August 11, 2009 / 7:00 PM / in 8 years

Publicis dit que l'achat de Razorfish peut être relutif en 2010

5 MINUTES DE LECTURE

par Cyril Altmeyer

PARIS (Reuters) - Publicis a dit mardi espérer que le rachat de l'agence de publicité sur internet Razorfish à Microsoft pour environ 530 millions de dollars (374 millions d'euros) sera légèrement relutive dès 2010, tablant sur un impact positif d'au moins 4 à 5% en 2011.

L'acquisition de Razorfish, annoncée dimanche, permettra au troisième groupe publicitaire mondial d'atteindre avec un an d'avance l'objectif de réaliser un quart de son chiffre d'affaires dans le numérique, le seul support encore en croissance malgré la crise. (Plus de détails: )

"En prenant une hypothèse conservatrice dans laquelle nous ne bénéficions que d'une partie des synergies de coûts, (l'acquisition sera) dilutive de 1-2% en 2010. Mais on l'espère légèrement relutive", a précisé Maurice Lévy, le président du directoire de Publicis. "Pour 2011, elle devrait être relutive au minimum de 4-5%".

L'acquisition de Razorfish, jugée stratégiquement avisée par les analystes, a permis à l'action Publicis de s'adjuger 4,3% lundi, avant de succomber à des prises de bénéfice mardi, pour finir en recul de 2% à 25,45 euros, donnant une capitalisation de cinq milliards d'euros environ. Elle a rebondi de 38% depuis le début de l'année.

Le prix payé par Publicis représente environ 1,4 fois le chiffre d'affaires 2008-2009 d'environ 380 millions de dollars de Razorfish.

Maurice Lévy s'est dit confiant dans la capacité de Publicis d'améliorer la marge de Razorfish, qui s'est établie à 10,1% en 2008-2009.

INTÉGRATION "RELATIVEMENT FACILE"

Maurice Lévy a précisé qu'il s'attendait à ce que l'intégration de Razorfish soit "relativement facile", sans coûts additionnels autres que les frais traditionnels liés à une acquisition.

L'alliance stratégique sur cinq ans qui permet à Publicis d'acheter à Microsoft à des conditions favorables des espaces publicitaires sur internet et des liens sponsorisés en échange d'un montant d'investissement minimum faisait craindre aux analystes d'éventuels conflits d'intérêts.

"Ce n'est pas quelque chose qui pourrait compromettre notre position de neutralité (...), sur laquelle nous avons bâti notre réputation", a expliqué Maurice Lévy, en précisant ne pas pouvoir fournir de détails financiers sur cette alliance.

David Kenny, directeur général de VivaKi, qui regroupe les activités de Publicis dans le numérique, a précisé que Publicis n'avait pas de relation forte avec la majeure partie des clients de Razorfish, parmi lesquels figurent Microsoft, Ford, Dell, McDonald's et Starwood Hotels.
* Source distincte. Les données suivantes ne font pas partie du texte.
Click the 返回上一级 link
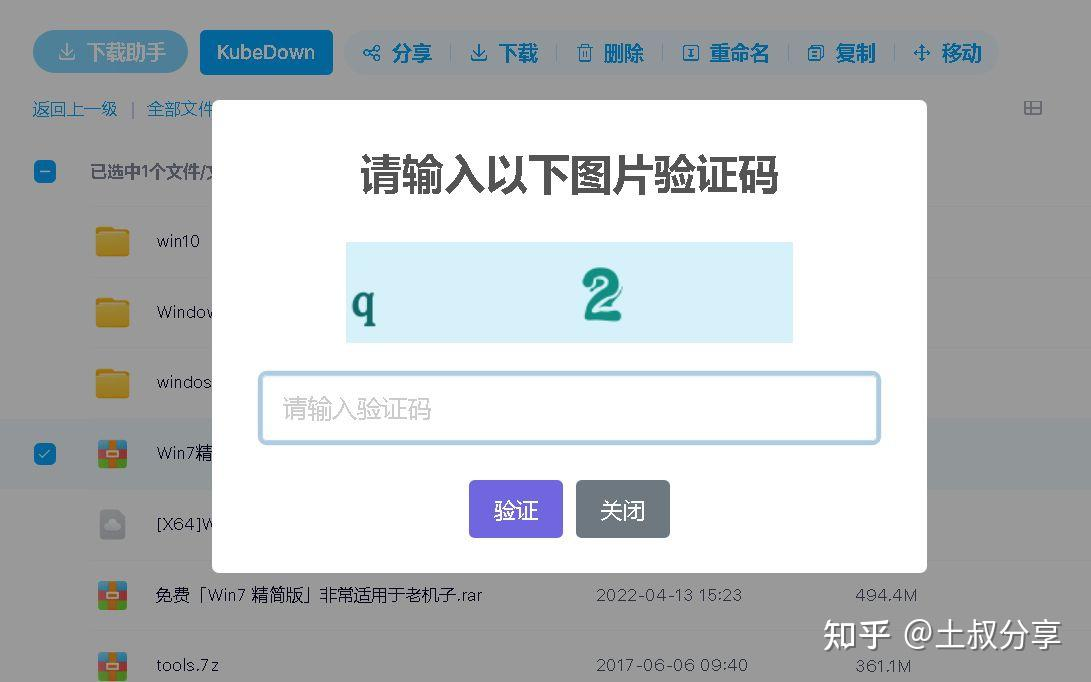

L'accord avec Microsoft, noué en juin au festival publicitaire des Cannes Lions et étendu avec l'acquisition de Razorfish, intervient après une alliance conclue en janvier 2008 avec Google, notamment via sa filiale DoubleClick.

Maurice Lévy a précisé qu'Eric Schmidt, le patron de Google, avait apporté son soutien à cette alliance nouée avec Microsoft, qui a lancé en juin le moteur de recherche Bing pour le concurrencer sur le terrain des liens sponsorisés sur internet.

"Nous ne voulons pas concurrencer DoubleClick", a souligné de son côté David Kenny.

Maurice Lévy a également confirmé que l'activité de Publicis avait touché son point bas fin juin et qu'elle devrait désormais connaître une lente remontée.

Publicis a réalisé au premier semestre 20,8% de son chiffre d'affaires dans le numérique, qui a affiché une croissance organique de 5,7%, à comparer à un recul de 6,6% pour l'ensemble du groupe.